WikiLeaks Exposes CIA Tools Targeting MacBooks And iPhones: Here's What They Do
Earlier this month, WikiLeaks published what it claimed to be thousands of documents that exposed tools used by the Central Intelligence Agency for hacking a variety of electronic devices.
However, Vault 7, the name given to the collection, is just the first part of what WikiLeaks said is a series of files. It has now released the second part of the series, named Dark Matter.
WikiLeaks Uploads Dark Matter
WikiLeaks described the documents included in the Dark Matter release as containing several CIA projects that could infect Apple devices such as Mac computers and iPhones.
The tools, said to have been developed by the Embedded Development Branch of the CIA, utilized techniques that allowed the agency to gain "persistence" on the Apple devices, with the infection remaining even after the re-installation of the operating system on Mac computers and iPhones.
Exposed CIA Tools For Macs, iPhones
One of the revealed tools developed by the CIA is named the Sonic Screwdriver, which utilizes a peripheral device to infect Mac computers. The CIA installed the malware inside Thunderbolt-to-Ethernet adaptors, and once the dongle is plugged into a Mac, the code would run automatically to infect the computer. The adaptor remains infected afterward, which means that multiple Mac computers could be attacked by one instance of the Sonic Screwdriver.
The Sonic Screwdriver actually resembles Thunderstrike 2, a piece of malware revealed at Black Hat in 2015. However, that was three years after the publication of the CIA document on the Sonic Screwdriver. Apple has since fixed the exploit that both the Sonic Screwdriver and the Thunderstrike 2 take advantage of.

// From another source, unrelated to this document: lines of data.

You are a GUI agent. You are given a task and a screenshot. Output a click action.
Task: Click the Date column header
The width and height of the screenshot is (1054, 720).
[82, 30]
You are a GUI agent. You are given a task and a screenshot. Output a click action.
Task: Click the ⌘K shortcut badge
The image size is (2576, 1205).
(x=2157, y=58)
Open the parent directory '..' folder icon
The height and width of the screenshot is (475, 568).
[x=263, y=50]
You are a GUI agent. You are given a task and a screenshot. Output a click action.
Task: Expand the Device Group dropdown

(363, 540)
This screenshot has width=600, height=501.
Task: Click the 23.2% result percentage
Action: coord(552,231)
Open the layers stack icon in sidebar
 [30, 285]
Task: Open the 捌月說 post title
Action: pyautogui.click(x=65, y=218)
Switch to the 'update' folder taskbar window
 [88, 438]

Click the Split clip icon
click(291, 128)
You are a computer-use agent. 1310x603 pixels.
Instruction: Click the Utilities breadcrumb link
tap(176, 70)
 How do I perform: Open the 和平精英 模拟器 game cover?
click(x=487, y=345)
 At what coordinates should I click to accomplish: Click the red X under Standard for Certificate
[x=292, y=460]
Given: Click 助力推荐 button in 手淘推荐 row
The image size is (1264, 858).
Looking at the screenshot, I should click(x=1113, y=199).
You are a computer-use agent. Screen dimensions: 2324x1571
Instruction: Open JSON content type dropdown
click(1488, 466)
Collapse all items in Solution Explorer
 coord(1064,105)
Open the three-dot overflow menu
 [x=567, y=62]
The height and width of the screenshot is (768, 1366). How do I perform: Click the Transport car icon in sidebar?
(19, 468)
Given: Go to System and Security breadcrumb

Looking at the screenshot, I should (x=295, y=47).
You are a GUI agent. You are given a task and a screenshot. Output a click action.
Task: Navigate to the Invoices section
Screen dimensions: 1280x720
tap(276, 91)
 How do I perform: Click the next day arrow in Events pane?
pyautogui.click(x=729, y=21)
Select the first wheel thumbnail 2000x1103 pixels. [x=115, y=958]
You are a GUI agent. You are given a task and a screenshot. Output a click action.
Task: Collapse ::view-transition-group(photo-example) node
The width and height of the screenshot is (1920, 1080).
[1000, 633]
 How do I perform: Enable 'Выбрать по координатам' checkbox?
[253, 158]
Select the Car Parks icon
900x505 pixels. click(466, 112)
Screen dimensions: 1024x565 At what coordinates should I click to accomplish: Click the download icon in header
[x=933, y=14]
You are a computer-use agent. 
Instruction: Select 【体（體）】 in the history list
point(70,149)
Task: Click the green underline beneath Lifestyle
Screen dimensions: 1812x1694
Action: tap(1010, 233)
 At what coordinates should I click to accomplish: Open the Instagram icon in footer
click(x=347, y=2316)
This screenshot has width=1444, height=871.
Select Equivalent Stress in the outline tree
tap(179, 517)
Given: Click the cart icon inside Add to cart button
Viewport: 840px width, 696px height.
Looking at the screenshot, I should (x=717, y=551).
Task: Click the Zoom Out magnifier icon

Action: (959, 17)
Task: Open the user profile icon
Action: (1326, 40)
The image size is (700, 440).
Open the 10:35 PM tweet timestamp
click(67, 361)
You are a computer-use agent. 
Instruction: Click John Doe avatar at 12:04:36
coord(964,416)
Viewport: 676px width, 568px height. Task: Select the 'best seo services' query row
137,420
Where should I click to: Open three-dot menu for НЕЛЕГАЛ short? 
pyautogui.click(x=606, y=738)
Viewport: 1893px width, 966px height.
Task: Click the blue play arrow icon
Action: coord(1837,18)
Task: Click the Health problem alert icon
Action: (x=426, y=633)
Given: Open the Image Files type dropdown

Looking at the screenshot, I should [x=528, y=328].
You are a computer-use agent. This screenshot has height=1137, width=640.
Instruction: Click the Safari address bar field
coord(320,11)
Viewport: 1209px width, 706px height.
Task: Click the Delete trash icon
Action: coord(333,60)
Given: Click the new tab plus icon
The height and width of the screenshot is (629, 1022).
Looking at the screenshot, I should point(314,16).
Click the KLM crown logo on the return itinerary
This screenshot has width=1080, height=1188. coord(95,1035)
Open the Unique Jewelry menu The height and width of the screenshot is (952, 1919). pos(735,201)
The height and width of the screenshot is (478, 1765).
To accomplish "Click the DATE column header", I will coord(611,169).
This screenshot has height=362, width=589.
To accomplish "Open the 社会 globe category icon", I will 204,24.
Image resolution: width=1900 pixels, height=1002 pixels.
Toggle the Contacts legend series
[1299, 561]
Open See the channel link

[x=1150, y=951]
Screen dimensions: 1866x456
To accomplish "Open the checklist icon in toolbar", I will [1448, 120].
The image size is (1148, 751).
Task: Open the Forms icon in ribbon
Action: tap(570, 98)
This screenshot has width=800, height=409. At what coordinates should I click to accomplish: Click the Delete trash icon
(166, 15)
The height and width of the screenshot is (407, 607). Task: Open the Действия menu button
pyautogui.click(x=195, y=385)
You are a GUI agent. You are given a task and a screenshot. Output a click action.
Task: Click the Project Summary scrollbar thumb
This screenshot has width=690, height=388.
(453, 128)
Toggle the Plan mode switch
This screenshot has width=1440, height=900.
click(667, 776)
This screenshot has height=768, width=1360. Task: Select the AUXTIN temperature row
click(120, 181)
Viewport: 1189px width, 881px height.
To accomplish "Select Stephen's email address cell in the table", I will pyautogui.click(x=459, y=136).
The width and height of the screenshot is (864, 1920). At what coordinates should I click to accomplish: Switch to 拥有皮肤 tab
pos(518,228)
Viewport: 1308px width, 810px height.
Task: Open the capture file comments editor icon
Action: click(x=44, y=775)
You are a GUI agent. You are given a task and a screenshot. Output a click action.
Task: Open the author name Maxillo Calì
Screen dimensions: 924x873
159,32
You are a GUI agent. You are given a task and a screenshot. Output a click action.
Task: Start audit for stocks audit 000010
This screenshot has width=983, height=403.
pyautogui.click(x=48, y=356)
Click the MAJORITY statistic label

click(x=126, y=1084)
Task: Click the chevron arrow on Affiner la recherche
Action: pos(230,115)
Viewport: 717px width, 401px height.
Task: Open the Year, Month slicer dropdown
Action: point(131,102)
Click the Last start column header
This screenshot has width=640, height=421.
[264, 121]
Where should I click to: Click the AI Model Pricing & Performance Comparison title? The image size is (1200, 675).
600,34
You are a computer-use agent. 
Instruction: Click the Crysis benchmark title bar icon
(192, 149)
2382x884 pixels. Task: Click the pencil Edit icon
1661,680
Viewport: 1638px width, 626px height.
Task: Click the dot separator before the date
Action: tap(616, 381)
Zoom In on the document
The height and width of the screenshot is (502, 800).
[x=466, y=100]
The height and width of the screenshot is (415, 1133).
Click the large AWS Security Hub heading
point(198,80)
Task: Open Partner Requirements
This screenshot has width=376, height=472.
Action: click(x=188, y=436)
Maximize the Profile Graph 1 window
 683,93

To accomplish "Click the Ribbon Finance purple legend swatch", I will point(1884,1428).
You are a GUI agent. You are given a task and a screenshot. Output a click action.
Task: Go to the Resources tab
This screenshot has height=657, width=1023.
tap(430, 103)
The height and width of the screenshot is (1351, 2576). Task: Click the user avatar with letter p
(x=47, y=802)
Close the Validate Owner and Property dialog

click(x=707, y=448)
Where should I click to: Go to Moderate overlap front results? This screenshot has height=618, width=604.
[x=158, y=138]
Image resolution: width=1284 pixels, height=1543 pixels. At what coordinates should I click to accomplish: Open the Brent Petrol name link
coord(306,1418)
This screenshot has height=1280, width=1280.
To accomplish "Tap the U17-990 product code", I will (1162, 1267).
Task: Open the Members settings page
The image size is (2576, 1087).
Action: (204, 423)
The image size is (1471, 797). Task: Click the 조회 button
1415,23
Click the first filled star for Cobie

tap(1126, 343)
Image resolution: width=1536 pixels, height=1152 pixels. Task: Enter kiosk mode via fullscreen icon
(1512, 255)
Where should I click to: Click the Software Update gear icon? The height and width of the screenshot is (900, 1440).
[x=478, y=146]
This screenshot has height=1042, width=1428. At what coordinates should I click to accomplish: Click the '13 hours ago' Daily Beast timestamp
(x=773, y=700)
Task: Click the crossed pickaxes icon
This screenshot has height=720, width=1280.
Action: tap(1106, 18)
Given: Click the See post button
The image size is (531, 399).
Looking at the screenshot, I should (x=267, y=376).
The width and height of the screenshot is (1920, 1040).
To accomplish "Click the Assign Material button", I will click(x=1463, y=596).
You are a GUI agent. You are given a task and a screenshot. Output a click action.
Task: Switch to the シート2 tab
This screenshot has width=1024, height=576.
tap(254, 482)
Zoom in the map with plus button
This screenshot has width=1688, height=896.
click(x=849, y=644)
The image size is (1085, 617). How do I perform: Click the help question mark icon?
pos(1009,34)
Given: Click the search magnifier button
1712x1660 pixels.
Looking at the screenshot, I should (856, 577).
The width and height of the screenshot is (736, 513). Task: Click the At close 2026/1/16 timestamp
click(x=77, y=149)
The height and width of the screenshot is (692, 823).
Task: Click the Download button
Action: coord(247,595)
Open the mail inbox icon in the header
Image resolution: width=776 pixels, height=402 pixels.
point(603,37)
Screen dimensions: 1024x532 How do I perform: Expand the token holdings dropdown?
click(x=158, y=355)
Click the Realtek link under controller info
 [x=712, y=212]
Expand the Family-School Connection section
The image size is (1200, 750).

The Dark Matter release also exposed Triton and Der Starke, two power pieces of malware. Triton, which can be installed from anywhere, can allow the CIA to acquire files and folders from Mac computers. Der Starke pretty much does the same thing, but it remains as silent as possible. It could not be found in hard drives as it infects the firmware of Mac computers, and when used with the Sonic Screwdriver, can really do some damage to CIA's targets.
The documents also revealed a version of a malware named NightSkies that targeted iOS 2.1 on the iPhone 3G. The tool allowed the CIA to access data in the iPhone that included the contents of the address book, text messages, and call logs. The CIA can also use the tool to remotely execute commands on an infected iPhone.
Are Apple Device Users In Danger?
Most of the exploits that are being utilized for the tools described in the Dark Matter documents are old, and it is unlikely that they will still work on the current generation of Mac computers and iPhones. Apple has even released a statement that all the alleged vulnerabilities have been fixed. As such, owners of Apple devices, as long as they keep their operating systems updated and avoid downloading suspicious apps and files, should expect to remain safe.
What Dark Matter reveals, however, is the fact that the CIA has been hard at work in developing tools that target consumer devices. With the agency's actions, WikiLeaks has called upon major tech companies, including Apple, Google, and Samsung, to join the effort to put a stop to the unethical activities of the CIA.